My children would tell you that I never really got civilized. My son, in fact, good-naturedly tells people that he was raised on “sticks and twigs” — meaning wild-crafted herbs and greens. He was. And, he was also raised to wake up with the morning rustle of the livestock. And, you can be sure that he never needed a gym membership. None of us did, because we were all sufficiently exercised, as a matter of course, by the end of the day.
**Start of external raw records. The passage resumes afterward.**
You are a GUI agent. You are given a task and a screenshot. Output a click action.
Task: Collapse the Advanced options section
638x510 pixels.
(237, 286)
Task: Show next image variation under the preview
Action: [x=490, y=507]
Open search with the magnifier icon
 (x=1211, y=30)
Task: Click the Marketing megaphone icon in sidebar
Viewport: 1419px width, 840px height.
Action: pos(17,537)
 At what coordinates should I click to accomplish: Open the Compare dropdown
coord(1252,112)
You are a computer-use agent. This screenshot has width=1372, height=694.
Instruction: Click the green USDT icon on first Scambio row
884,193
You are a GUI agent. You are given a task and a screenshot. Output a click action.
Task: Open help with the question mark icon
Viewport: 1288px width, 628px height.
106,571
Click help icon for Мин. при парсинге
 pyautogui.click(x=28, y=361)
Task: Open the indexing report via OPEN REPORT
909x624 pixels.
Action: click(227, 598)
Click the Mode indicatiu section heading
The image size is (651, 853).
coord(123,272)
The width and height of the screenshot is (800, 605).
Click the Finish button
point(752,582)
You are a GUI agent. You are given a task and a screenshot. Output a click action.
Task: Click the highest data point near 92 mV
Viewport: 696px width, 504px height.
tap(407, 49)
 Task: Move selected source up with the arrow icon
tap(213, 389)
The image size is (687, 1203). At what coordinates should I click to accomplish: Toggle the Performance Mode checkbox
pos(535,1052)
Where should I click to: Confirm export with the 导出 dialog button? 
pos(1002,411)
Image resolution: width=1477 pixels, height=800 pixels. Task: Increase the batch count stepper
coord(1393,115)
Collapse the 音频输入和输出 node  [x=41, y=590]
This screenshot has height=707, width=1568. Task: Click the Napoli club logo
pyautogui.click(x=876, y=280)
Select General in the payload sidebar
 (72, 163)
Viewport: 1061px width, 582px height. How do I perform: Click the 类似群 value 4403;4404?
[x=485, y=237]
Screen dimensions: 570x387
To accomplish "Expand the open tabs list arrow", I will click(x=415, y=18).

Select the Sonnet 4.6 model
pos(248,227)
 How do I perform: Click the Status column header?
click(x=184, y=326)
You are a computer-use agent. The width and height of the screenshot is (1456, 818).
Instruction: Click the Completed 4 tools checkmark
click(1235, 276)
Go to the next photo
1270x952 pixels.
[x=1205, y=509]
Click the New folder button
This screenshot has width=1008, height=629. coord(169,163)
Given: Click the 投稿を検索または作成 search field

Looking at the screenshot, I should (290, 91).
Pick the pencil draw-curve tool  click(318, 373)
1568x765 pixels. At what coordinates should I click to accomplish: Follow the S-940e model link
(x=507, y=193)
I don’t own an alarm clock. I still get up when the chickens and horses start to move around. When the sun comes up, a new day begins. Since going solar, I’ve gained a deeper appreciation for the sun. It’s fair to say that, like millions of other people, I had taken the sun for granted. Since going solar-powered, I see it differently. I notice when it comes up and when it sets. I notice how quickly it cools off when the sun ducks behind a cloud. I notice that my garden grows better, and my chickens lay more eggs, when the sun is shining. I notice that my line-hung laundry dries in no time when ole’ Sol is out.
I also have a real appreciation for exactly how many kilowatts every one of my household appliances uses which has prompted me to replace most of them with retrograde, non-electrical models.
One of my best friends, who thinks I’m pretty quirky, but puts up with it, has developed a zeal for scouring the area thrift stores for non-electrical kitchen appliances. He’s gifted me with rotary egg-beaters, hand-cranked blenders and cordless flat irons. I use an old-fashioned crank radio for catching the weather and news on NPR and, if I’m so inclined, a bit of classical music.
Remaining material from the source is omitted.